Safety and performance of a novel implantable sensor in the inferior vena cava under acute and chronic intravascular volume modulation

Authors

SHERIDAN Stephen William WETTERLING Friedrich TESTANI Jeffrey Moore BORLAUG Barry A A FUDIM Marat DAMMAN Kevin GRAY Alastair GAINES Peter POLOCZEK Martin MADDEN Stephen JAMES Tucker BUXO Teresa GAUL Robert CORCORAN Louise SWEENEY Fiachra BURKHOFF Daniel

Year of publication 2023
Type Article in Periodical
Magazine / Source European Journal of heart Failure
MU Faculty or unit

Faculty of Medicine

Citation
Web https://onlinelibrary.wiley.com/doi/10.1002/ejhf.2822
Doi http://dx.doi.org/10.1002/ejhf.2822
Keywords Heart failure; Inferior vena cava; Right atrial pressure; Models; Animal; Chronic and acute response; Intravascular congestion
Description Aims The management of congestion is one of the key treatment targets in heart failure.

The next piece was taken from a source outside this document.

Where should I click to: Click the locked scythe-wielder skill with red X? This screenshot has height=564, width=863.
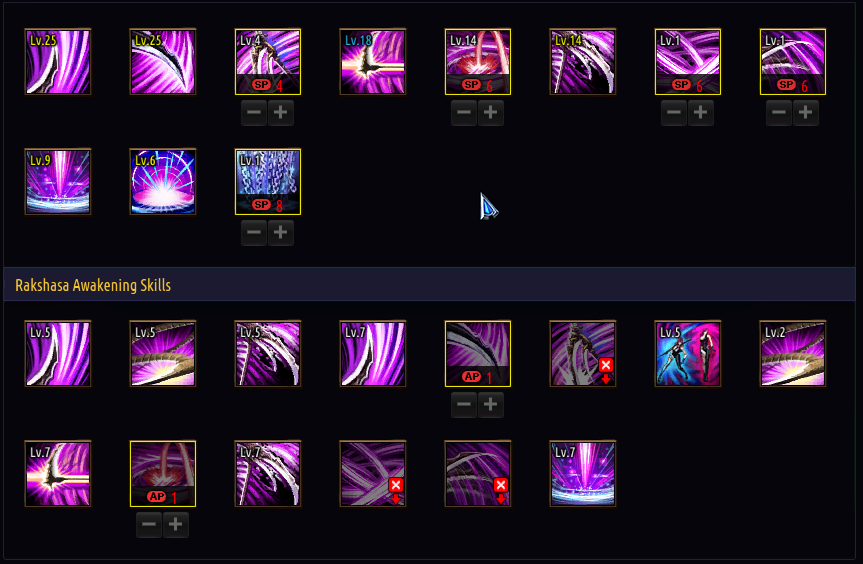pyautogui.click(x=583, y=354)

Assessing congestion is, however, difficult. The purpose of this study was to investigate the safety and dynamic response of a novel, passive, inferior vena cava (IVC) sensor in a chronic ovine model.Methods and results A total of 20 sheep divided into three groups were studied in acute and chronic in vivo settings. Group I and Group II included 14 sheep in total with 12 sheep receiving the sensor and two sheep receiving a control device (IVC filter). Group III included an additional six animals for studying responses to volume challenges via infusion of blood and saline solutions. Deployment was 100% successful with all devices implanted; performing as expected with no device-related complications and signals were received at all observations. At similar volume states no significant differences in IVC area normalized to absolute area range were measured (55 +/- 17% on day 0 and 62 +/- 12% on day 120, p = 0.51). Chronically, the sensors were completely integrated with a thin, reendothelialized neointima with no loss of sensitivity to infused volume. Normalized IVC area changed significantly from 25 +/- 17% to 43 +/- 11% (p =0.007) with 300 ml infused. In contrast, right atrial pressure required 1200 ml of infused volume prior to a statistically significant change from 3.1 +/- 2.6 mmHg to 7.5 +/- 2.0 mmHg (p = 0.02).Conclusion In conclusion, IVC area can be measured remotely in real-time using a safe, accurate, wireless, and chronic implantable sensor promising to detect congestion with higher sensitivity than filling pressures.